Top of Records shown
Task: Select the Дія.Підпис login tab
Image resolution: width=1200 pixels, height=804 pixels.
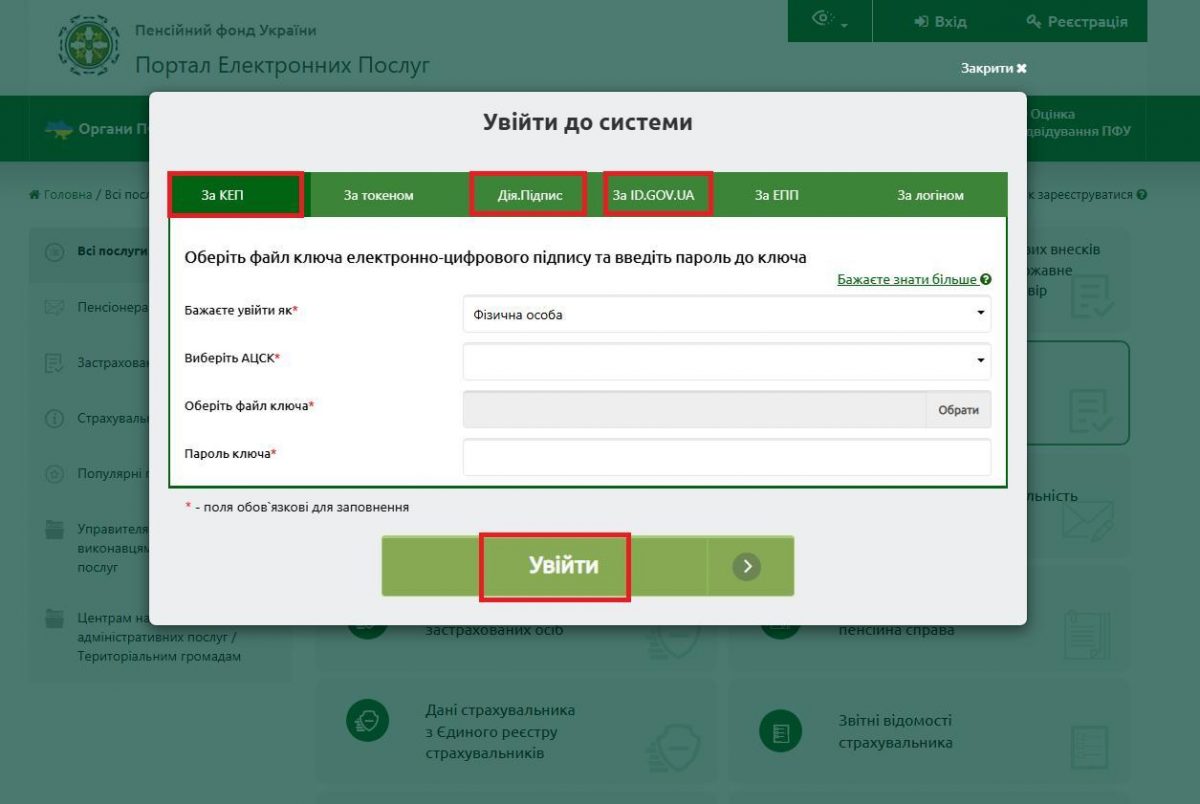Action: [x=529, y=195]
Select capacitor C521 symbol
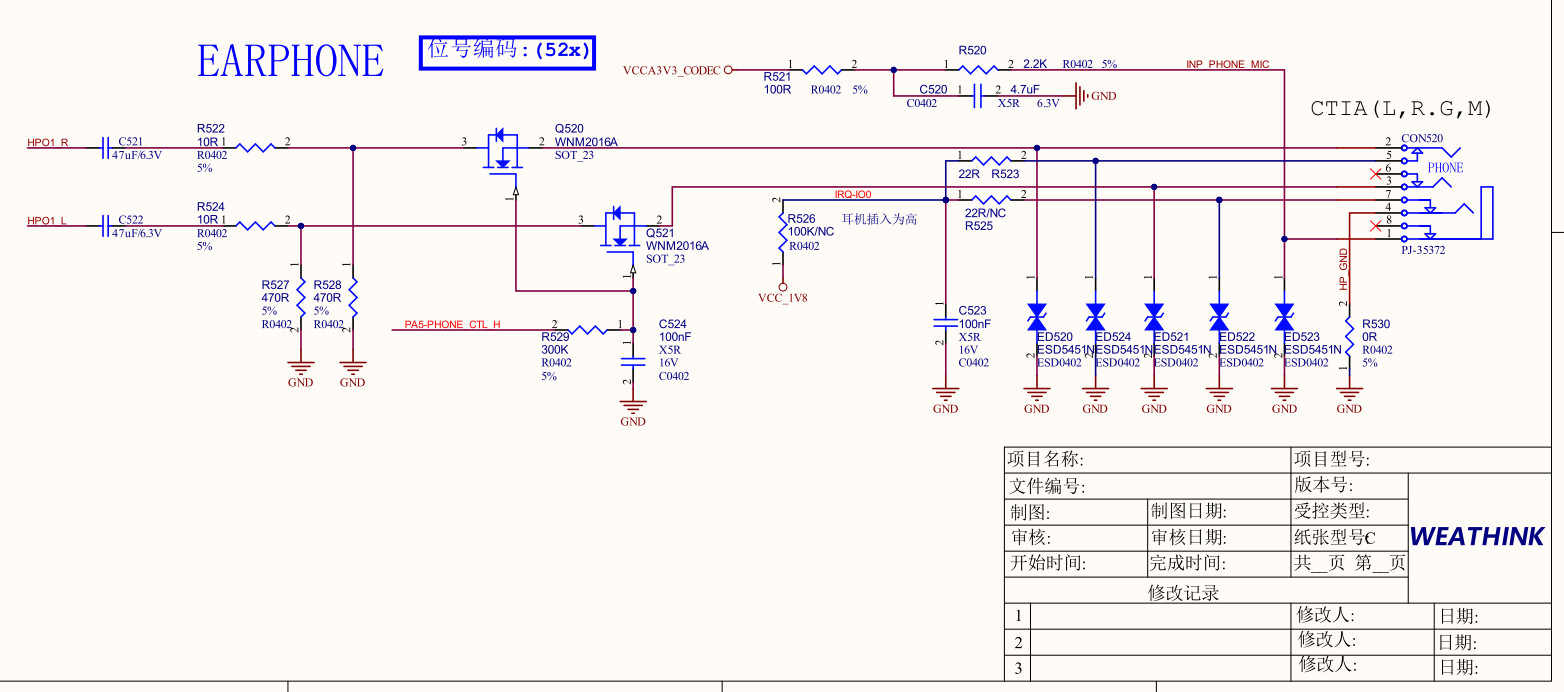The width and height of the screenshot is (1564, 692). [106, 148]
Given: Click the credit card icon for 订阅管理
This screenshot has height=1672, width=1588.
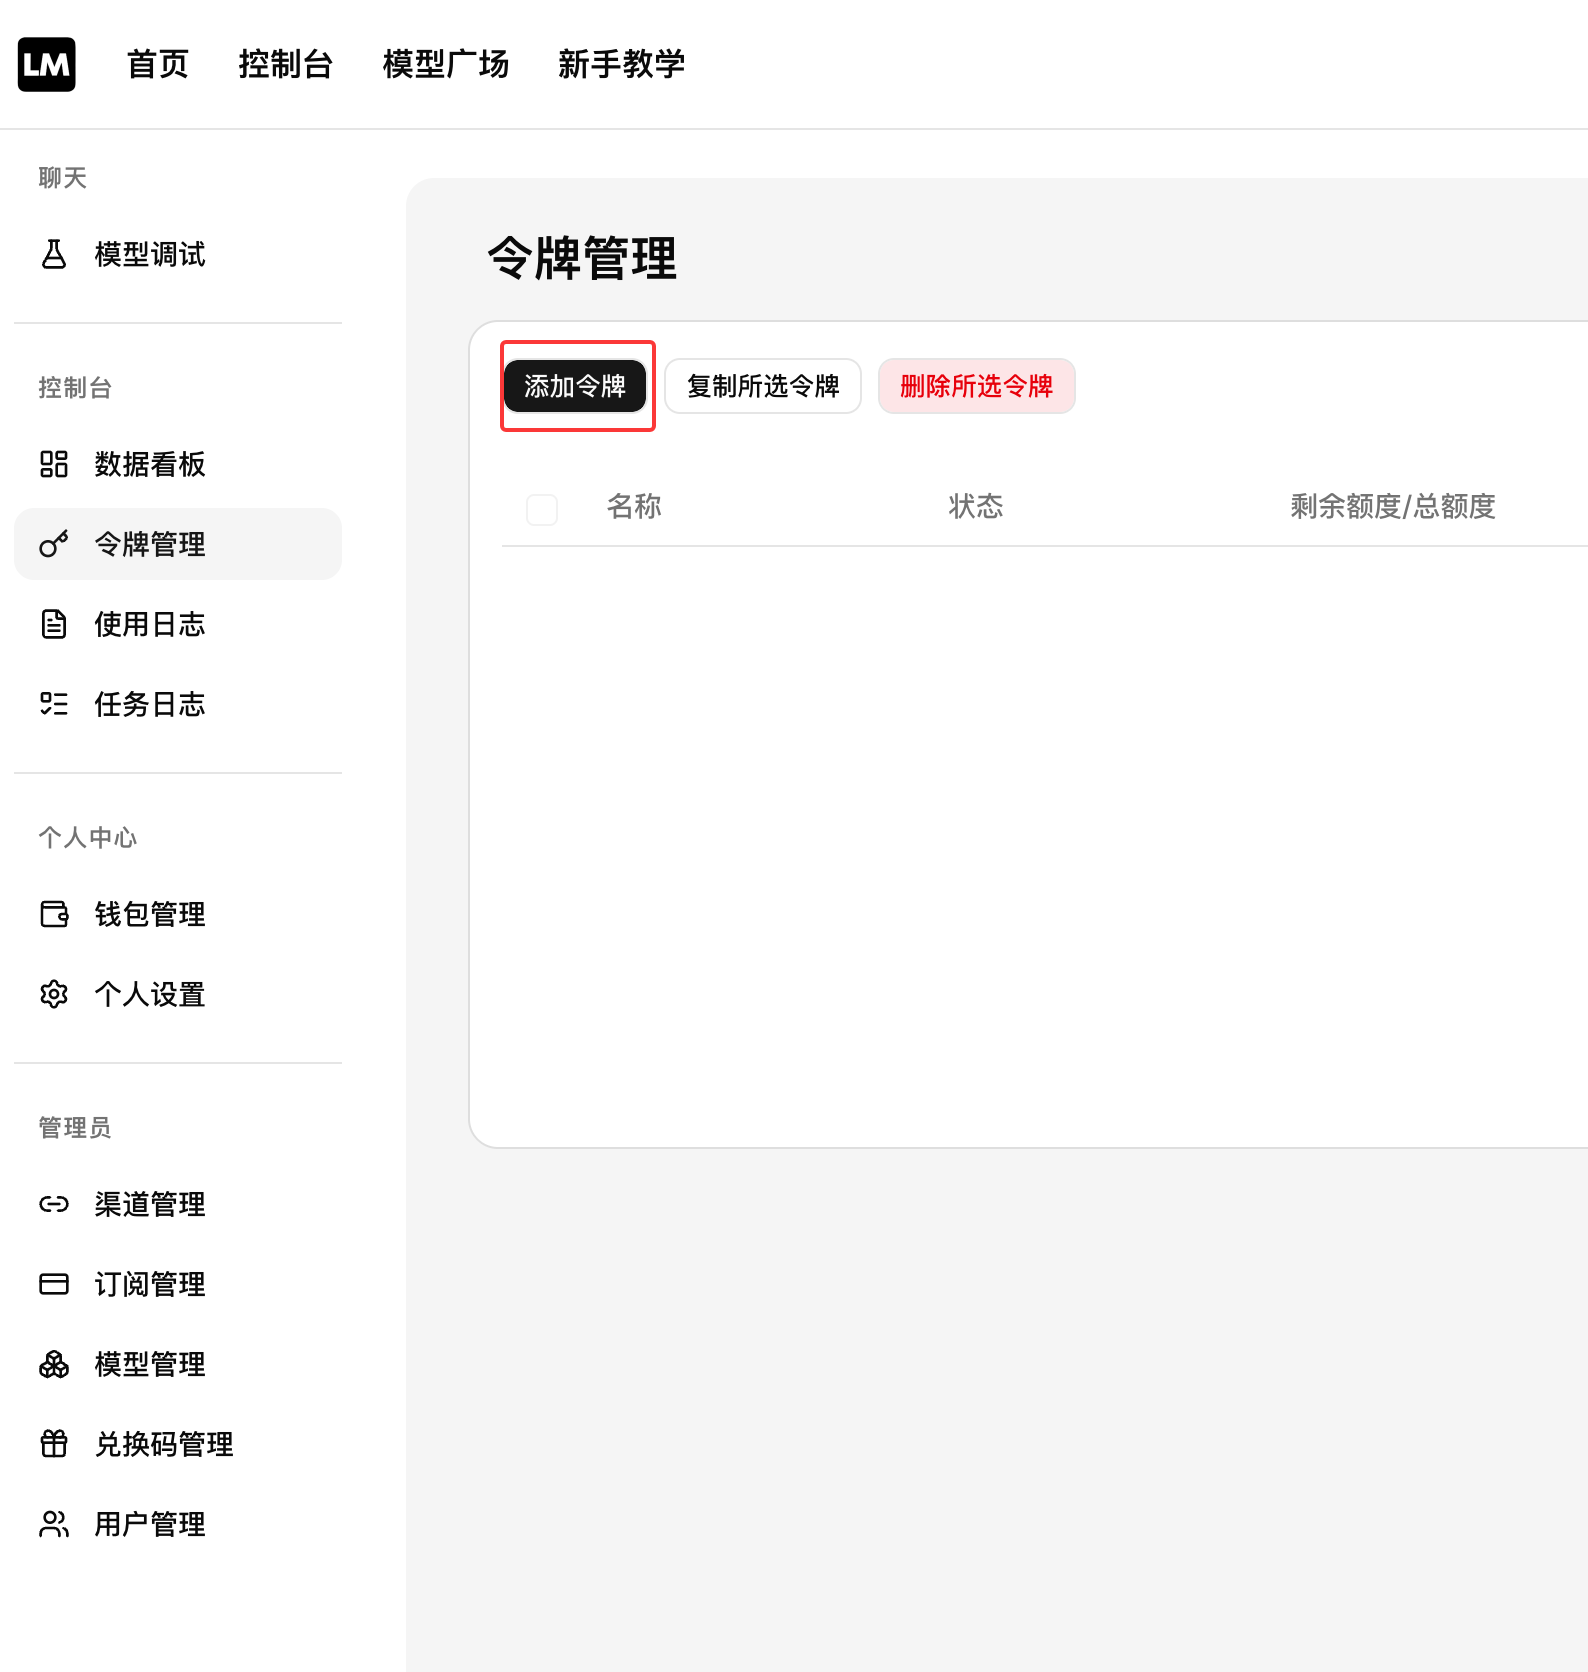Looking at the screenshot, I should pyautogui.click(x=54, y=1284).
Bottom of Records shown
Task instructions:
Pictures aside, every entry above must be repeated exactly.

Result of the task:
Task: Select the Дія.Підпис login tab
Image resolution: width=1200 pixels, height=804 pixels.
Action: [x=529, y=195]
Select capacitor C521 symbol
The width and height of the screenshot is (1564, 692). [106, 148]
Given: Click the credit card icon for 订阅管理
This screenshot has height=1672, width=1588.
Looking at the screenshot, I should pyautogui.click(x=54, y=1284).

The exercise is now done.